人類は宇宙を飛翔した
ジョン・F・ケネディは、人類史において最大級の偉業を成し遂げた。
アポロ計画は、国家が戦争によって偉大さをしめす時代を終焉させた。もはや戦争は英雄を生産しなくなり、軍事力の強大さで国家が尊敬を集めることを過去のものとした。
人類史において長く続いた戦争による英雄の時代は終わったのだ。
アレクサンドロスから始まりナポレオンを最後した戦争による英雄達の登場。とはいっても20世紀後半には、まだ英雄に憧れる戦争屋の残根が色濃く残っていた。東郷平八郎、エルヴィン・ロンメル、ジョージ・パットン、ヴォー・グエン・ザップらなどがそうだが。アポロ計画は、彼らを完全に過去の遺物とし、一つの時代として葬り去った。

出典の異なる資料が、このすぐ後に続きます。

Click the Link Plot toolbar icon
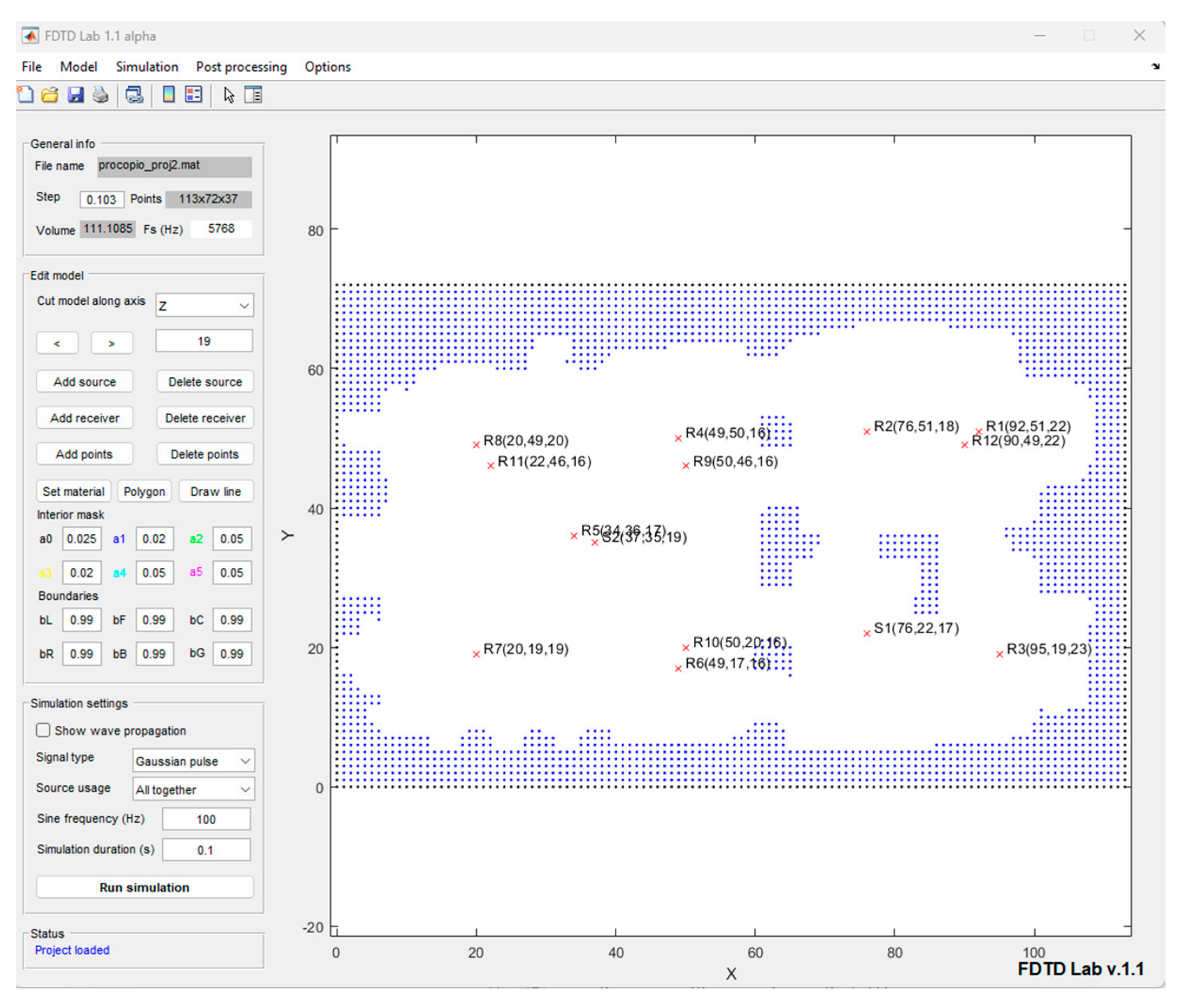The image size is (1185, 1008). [134, 95]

人類をパラダイムシフトさせたという点においてジョン・F・ケネディの決断したアポロ計画は偉大だった。人類は、これ以降戦争での英雄を持たなくなった。
そう。戦争の世紀ともよばれる20世紀が終わろうとしていたとき――。
人類に宇宙時代が始まったのだった。
1969年。これを以て、人類は宇宙暦元年となす。
そして宇宙暦が始まってから約330年。人類は虚数潜行の実験に成功。
虚数潜行は、ワープ理論を応用した超高速移動である。現実世界ともう一つの虚数空間の間を進むのだが、これは難しい話になるのでよしておこう。とにかく虚数潜行つかった宇宙船の移動をアルター航法といい。人類は、このアルター航法でそれまでにない速度で宇宙に広がっていった。

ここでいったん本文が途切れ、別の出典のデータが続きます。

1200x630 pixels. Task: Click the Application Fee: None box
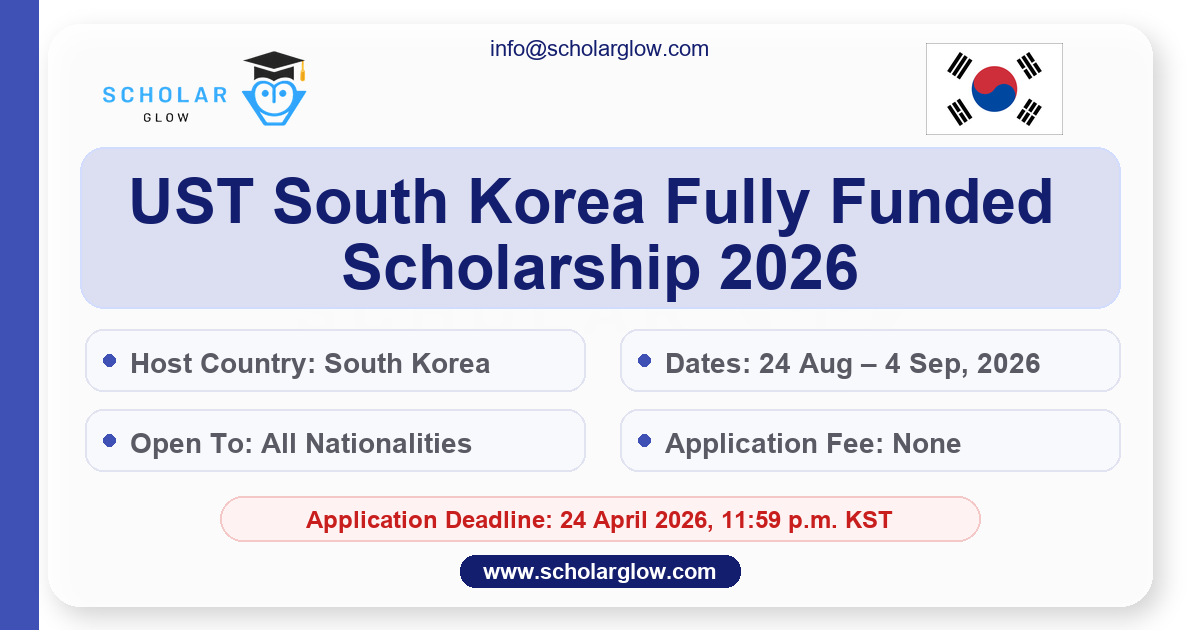(870, 441)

到達。入植。さらに先へ進み。入植。この繰り返しで、気の遠くなるような年月が流れ、天の川銀河を飛びだした人類は、ついにはおとめ座銀河団をでて、その生存域はラニアケア超銀河団全体に広がろうとしていたのだった。
そして、いま、国家の規模は惑星間どころか星系間をまたぐ規模となっていた。陽系のような恒星を支軸とした星系に、人類が入植できるハビタブル・ゾーンに存在する岩石惑星は5つなどと多い場合もあるが、平均すれば0.023個。
そして国家の国土をしめす基準は、最早面積ではなくなった。
例えば義成のヌナニア連合ならば、
――十二星系十九惑星。
このなかには当然として巨大な宇宙基地や百万人規模が住まう半恒久的な大規模コロニーなども多数含まれる。この時代、国家の規模は超大といってよかった。
戦争の世紀は終わり長い年月がたっても、この世から戦争が消え去ることはなかった。
宇宙世紀でも人類はいまだに愚かしい。
太聖宇宙とヌナニア宇宙とよばれる二つの大宙域は、戦争の時代に突入していた。